Of the two cathead sheaves Chris obtained one was in lesser condition and he decided to ‘sacrifice’ it to enable the creation of the Longitude edition of pens. The Longitude Pen’s tassie, cap band and domed barrel end are of this circa 1690’s ex-Association cathead bronze – but before anything could be cast the pulley needed to be cut into pieces to permit sections to be used as ‘donor’ metal, re-melted and cast into components using the ages old ‘lost wax’ method of jewellery casting.
For this process every piece requires a unique wax effigy to initially be made, for which hot liquid wax is injected into a silicon mould. Later a casting compound flask will be created bearing the vacated effigy of this wax shape, into which metal can be poured.
A freshly cast flask has been broken open to reveal a ‘tree’ of Longitude Pen components, these being bronze tassies, made of 1690’s bronze with an amazing and intriguing back story. The components will be carefully removed, checked for detail, and then go to the finishers.
The thousands of coins found at the Association site varied dramatically in condition. Coins concreted within the centre of ‘clumps’ were in near mint condition, as good as when lost in 1707, but others unprotected and left to react to the sea fared less well. Termed ‘slivers’ by diver Terry Hiron, these badly corroded coins were once British silver half-crowns, shillings and sixpences.

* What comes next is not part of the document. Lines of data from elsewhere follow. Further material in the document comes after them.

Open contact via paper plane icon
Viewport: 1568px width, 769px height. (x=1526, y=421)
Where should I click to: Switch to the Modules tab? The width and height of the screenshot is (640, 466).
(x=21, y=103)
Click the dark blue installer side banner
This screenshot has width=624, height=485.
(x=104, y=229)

The ‘figurehead’ of the Longitude Pen is the magnificently bold clip, designed to replicate an arm and fluke from one of Association’s huge anchors.
The clips are cast of solid silver, this being a mix of 90% modern sterling silver with 10% of 1690’s ‘slivers’.
First the modern silver is melted and then the precious, historic slivers are added on top. Once heated to molten the precious mixture is carefully poured into the casting flask which, when cooled, is broken open to reveal a ‘tree’ of anchor fluke clips.
The clips will be very carefully fettled and polished, finally to be engraved with the hour hand from John Harrison’s ‘H4’ – the first highly accurate, truly sea-going and practicable marine chronometer.
It is thought-provoking that the loss of Association and her fellow ships, the Eagle, Romney and Firebrand, led to the solving of the longitude problem – that the 1707 disaster sailors’ lives saved many times as many over the decades and centuries to come.
In tribute, within the 50-page booklet that accompanies the Longitude Pen is a list of the men referenced as being in the Association on 22nd October 1707, all of whom perished that cold and dark night. The list is extracted from the Association’s Neat Book, or pay book, held at the National Archives.
We hope that the creation of the Longitude Pen will help bring the names of these long-lost men to mind again, over 300 years later.